-- AUSGANGSTEXT --
____

Juncker über Brexit: "Wir hätten die Lügen zerstreuen können"
Sein größter Fehler in diesen fünf Jahren, in denen er an der Spitze der Europäischen Kommission stand? Jean-Claude Juncker muss nicht lange überlegen: Damals, vor dem britischen Referendum über einen Ausstieg aus der EU, sei er der Bitte von Premier Cameron gefolgt und habe sich nicht eingemischt. „Es war falsch, in diesem wichtigen Moment geschwiegen zu haben. Wir wären die einzigen gewesen, die die Lügen in diesem Moment hätten zerstreuen können.“ Und so kam, was in Brüssel keiner hatte kommen sehen, am allerwenigsten der glühende Europäer Juncker – der Brexit.
Da mag der 64-jährige Luxemburger im Gespräch mit europäischen Journalisten über das britische Parlament noch so witzeln: „Alle verstehen Englisch, aber keiner versteht England.“ Doch die Enttäuschung sitzt tief beim Kommissionspräsidenten – dem ersten in der Geschichte der EU, in dessen Amtszeit ein Mitgliedsland wieder aus der EU austreten will.
2014 war der langjährige christdemokratische Premier Luxemburgs an die Spitze der mächtigsten europäischen Institution gerückt. Als „Kommission der letzten Chance“ hatte er sein Team damals bezeichnet. Sein Ziel: Die EU wieder näher an die Bürger heranzuführen, sie nach der Finanzkrise 2008 wirtschaftlich weiter zu stabilisieren und den Rückfall in den Nationalismus und Populismus zu verhindern.

____

-- ERFASSTE DATENSÄTZE --
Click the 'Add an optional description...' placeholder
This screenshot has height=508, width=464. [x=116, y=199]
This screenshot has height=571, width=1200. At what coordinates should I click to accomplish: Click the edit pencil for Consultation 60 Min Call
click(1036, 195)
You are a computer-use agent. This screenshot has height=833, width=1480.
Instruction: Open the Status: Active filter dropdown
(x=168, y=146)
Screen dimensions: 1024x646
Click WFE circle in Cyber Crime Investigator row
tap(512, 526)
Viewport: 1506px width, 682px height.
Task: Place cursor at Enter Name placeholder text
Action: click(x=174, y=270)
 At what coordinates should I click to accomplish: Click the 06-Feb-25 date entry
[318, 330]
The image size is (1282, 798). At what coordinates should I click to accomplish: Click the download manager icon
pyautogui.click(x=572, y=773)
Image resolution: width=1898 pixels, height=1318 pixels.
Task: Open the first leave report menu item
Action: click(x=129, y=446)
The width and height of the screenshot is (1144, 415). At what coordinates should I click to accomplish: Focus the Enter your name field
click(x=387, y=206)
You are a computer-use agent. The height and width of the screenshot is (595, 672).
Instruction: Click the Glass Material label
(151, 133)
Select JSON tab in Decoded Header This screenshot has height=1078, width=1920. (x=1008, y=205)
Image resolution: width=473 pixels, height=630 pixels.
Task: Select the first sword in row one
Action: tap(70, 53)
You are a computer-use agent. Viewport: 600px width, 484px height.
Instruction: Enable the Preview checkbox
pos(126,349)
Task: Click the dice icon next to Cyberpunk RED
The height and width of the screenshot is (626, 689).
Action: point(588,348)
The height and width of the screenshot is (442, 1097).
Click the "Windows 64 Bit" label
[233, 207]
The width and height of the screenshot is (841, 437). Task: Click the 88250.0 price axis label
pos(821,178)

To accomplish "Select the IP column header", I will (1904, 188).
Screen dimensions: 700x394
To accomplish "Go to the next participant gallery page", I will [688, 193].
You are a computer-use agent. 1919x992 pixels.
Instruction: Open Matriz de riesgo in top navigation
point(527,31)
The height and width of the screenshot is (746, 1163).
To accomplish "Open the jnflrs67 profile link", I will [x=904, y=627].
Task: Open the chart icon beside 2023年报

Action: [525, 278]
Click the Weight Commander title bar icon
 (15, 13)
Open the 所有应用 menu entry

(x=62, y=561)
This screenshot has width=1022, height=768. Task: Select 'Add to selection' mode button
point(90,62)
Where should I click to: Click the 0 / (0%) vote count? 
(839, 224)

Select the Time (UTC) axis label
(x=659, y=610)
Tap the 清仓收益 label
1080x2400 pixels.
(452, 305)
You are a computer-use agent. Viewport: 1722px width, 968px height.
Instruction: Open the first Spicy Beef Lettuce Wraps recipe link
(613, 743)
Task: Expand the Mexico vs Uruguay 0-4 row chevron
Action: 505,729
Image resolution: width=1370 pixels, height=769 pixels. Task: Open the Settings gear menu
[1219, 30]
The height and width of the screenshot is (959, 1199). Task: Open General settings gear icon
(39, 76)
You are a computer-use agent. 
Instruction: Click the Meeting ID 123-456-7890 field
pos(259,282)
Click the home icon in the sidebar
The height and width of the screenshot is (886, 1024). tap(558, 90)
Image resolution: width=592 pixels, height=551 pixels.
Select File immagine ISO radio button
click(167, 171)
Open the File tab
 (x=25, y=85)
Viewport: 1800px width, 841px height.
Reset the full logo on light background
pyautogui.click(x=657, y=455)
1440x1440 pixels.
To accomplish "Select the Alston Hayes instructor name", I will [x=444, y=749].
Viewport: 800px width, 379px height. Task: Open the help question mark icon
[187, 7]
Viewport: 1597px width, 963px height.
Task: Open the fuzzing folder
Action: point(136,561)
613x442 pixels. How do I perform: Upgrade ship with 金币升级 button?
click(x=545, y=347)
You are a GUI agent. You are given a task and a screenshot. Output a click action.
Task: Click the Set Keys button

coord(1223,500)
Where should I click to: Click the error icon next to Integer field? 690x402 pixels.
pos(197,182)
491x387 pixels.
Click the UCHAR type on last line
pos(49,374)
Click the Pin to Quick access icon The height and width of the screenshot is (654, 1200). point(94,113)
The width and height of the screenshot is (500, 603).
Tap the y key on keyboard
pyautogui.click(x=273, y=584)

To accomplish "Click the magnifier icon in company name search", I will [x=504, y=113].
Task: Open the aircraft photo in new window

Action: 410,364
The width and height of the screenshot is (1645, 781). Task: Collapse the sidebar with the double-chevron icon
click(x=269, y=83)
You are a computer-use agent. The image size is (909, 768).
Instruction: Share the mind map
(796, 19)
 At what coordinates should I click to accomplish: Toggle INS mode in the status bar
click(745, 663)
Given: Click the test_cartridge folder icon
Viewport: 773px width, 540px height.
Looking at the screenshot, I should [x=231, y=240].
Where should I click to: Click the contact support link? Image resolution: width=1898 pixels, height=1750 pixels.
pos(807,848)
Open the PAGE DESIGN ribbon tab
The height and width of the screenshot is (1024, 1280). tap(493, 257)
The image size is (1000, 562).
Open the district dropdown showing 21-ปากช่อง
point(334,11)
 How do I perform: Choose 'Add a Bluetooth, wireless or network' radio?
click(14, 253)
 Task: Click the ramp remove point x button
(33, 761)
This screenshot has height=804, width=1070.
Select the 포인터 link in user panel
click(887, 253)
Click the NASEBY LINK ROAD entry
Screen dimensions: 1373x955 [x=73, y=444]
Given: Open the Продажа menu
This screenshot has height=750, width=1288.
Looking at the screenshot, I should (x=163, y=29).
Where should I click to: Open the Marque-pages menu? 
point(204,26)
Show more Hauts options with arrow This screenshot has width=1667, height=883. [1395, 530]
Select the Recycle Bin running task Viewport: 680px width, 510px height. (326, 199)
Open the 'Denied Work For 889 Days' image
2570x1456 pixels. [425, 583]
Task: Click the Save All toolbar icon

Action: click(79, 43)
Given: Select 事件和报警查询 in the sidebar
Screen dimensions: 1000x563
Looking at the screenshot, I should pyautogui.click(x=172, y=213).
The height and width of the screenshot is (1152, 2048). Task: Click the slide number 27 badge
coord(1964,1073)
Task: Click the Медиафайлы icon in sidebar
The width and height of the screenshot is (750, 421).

____

-- AUFGABE 1 --
Wiederhole den Abschnitt aus dem Text über Juncker und den Brexit zwischen „2014 war der“ und „Populismus zu verhindern.“, beide Stellen eingeschlossen, Wort für Wort.
-- AUFGABE 2 --
Wie bezeichnete Juncker laut dem Text über Juncker und den Brexit sein Team im Jahr 2014?
-- AUFGABE 3 --
Setze den Text über Juncker und den Brexit im Anschluss an seinen letzten Satz fort.
Die Datensätze sind hier ohne Belang.

-- LÖSUNG 1 --
2014 war der langjährige christdemokratische Premier Luxemburgs an die Spitze der mächtigsten europäischen Institution gerückt. Als „Kommission der letzten Chance“ hatte er sein Team damals bezeichnet. Sein Ziel: Die EU wieder näher an die Bürger heranzuführen, sie nach der Finanzkrise 2008 wirtschaftlich weiter zu stabilisieren und den Rückfall in den Nationalismus und Populismus zu verhindern.

-- LÖSUNG 2 --
Als „Kommission der letzten Chance“.

-- LÖSUNG 3 --
Ist es ihm geglückt? Am Dienstag legte Juncker eine erste Bilanz. „Die Union ist heute stärker als die Union von gestern“, sagt er und verweist dabei vor allem auf die wirtschaftlichen Erfolge der EU in den vergangenen fünf Jahren: Europaweit sei die Beschäftigungsrate von 69 auf nunmehr 73,2 Prozent gestiegen, die Jugendarbeitslosigkeit von 21 auf 14 Prozent gesunken. 400 Milliarden Euro seien an zusätzlichen Investitionen mobilisiert worden, die Gehälter seien um 5,7 Prozent gestiegen. Seinen größten Erfolg sieht Juncker vor allem darin, „dass wir Griechenland in der Eurozone gehalten haben. Das klingt heute selbstverständlich“, meint Juncker, „aber damals war das nicht so sicher.“
Steigende Zustimmung
Indirekt in die Hände spielte Juncker ausgerechnet der Brexit: Angesichts des britischen Ausstiegschaos stieg die europaweite Zustimmung zur EU von 50 Prozent (2014) auf heute 62 Prozent.
Doch vieles bleibt noch zu tun, gesteht der im Herbst abtretende Chef der Kommission ein. „Unsere soziale Dimension ist unterentwickelt“, sagt er, und abermals fordert er: „Europa muss weltpolitikfähig werden.“ Heißt so viel wie: Die EU muss selbstbewusst und stark nach außen mit einer Stimme agieren.
Zu seiner Nachfolge sagt Juncker: Es werde den EU-Regierungschefs nicht gelingen zu verhindern, dass auch der nächste EU-Kommissionspräsident aus dem Kreis der Spitzenkandidaten bei der EU-Wahl kommt. Juncker wurde 2014 gegen den Widerstand von Viktor Orbán und David Cameron gewählt.